• Required action: Scan the records for "agent". Report each line that includes it.

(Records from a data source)

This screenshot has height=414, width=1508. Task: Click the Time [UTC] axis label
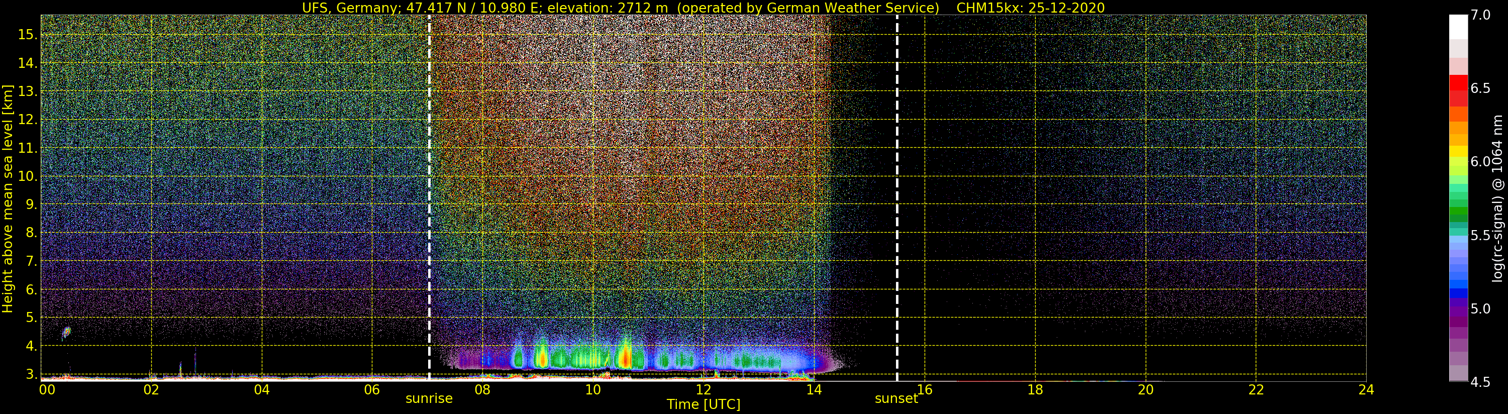pos(703,405)
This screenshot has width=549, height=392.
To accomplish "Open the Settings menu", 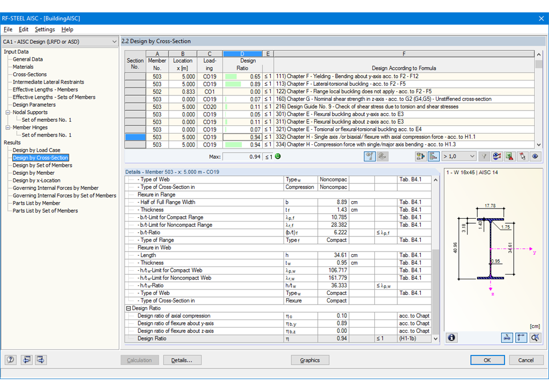I will click(44, 29).
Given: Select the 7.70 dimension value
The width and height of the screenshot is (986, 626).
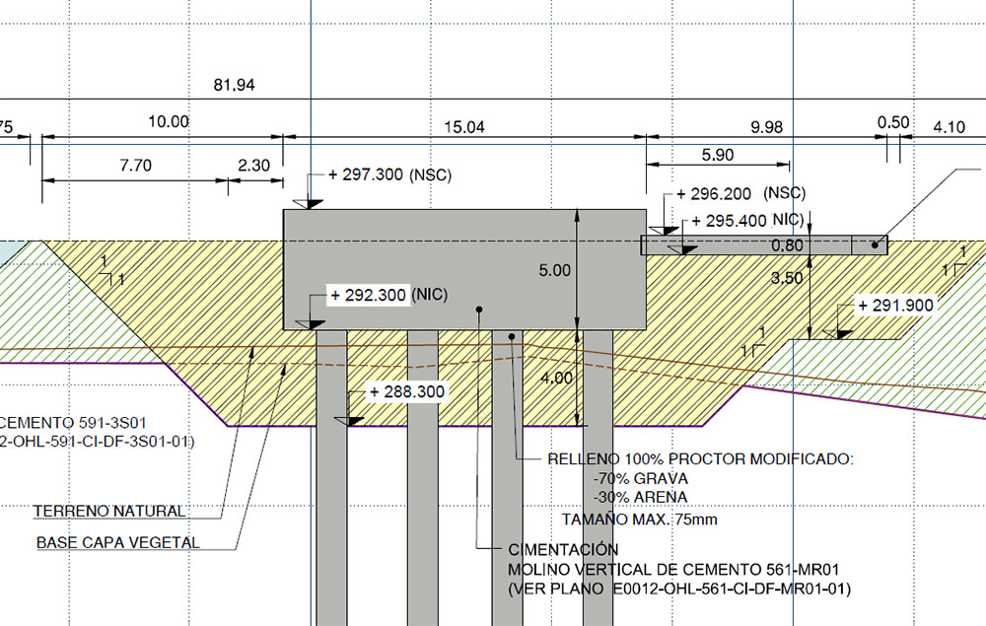Looking at the screenshot, I should pyautogui.click(x=135, y=166).
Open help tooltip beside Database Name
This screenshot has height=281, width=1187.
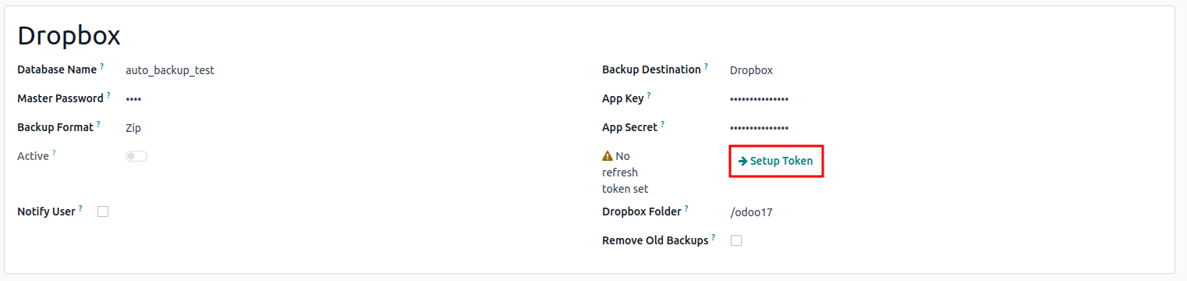tap(101, 67)
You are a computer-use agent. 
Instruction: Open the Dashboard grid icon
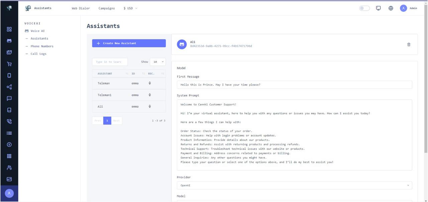pos(9,29)
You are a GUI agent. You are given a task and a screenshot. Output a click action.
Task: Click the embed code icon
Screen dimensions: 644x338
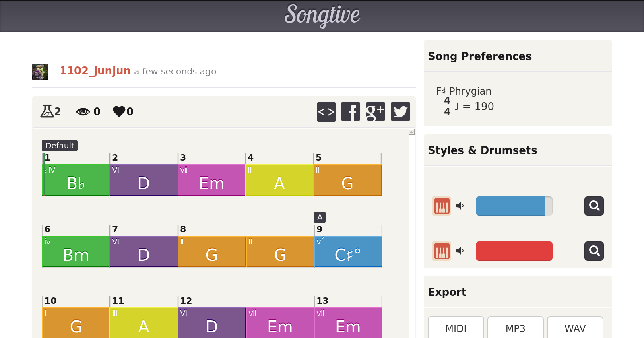click(x=326, y=111)
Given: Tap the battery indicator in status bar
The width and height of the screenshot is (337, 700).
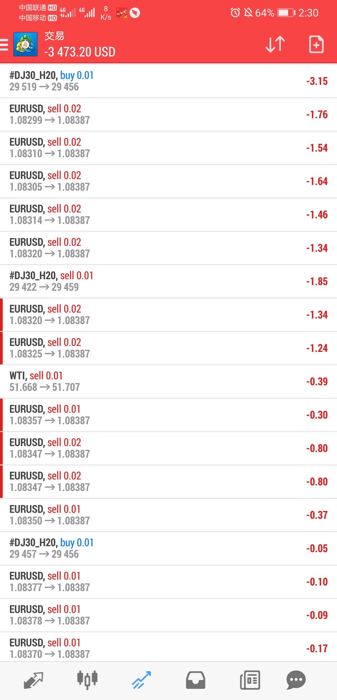Looking at the screenshot, I should pos(286,13).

• Answer box:
You are a computer-use agent. 
You are a GUI agent. You are given a task and a screenshot. Output a click action.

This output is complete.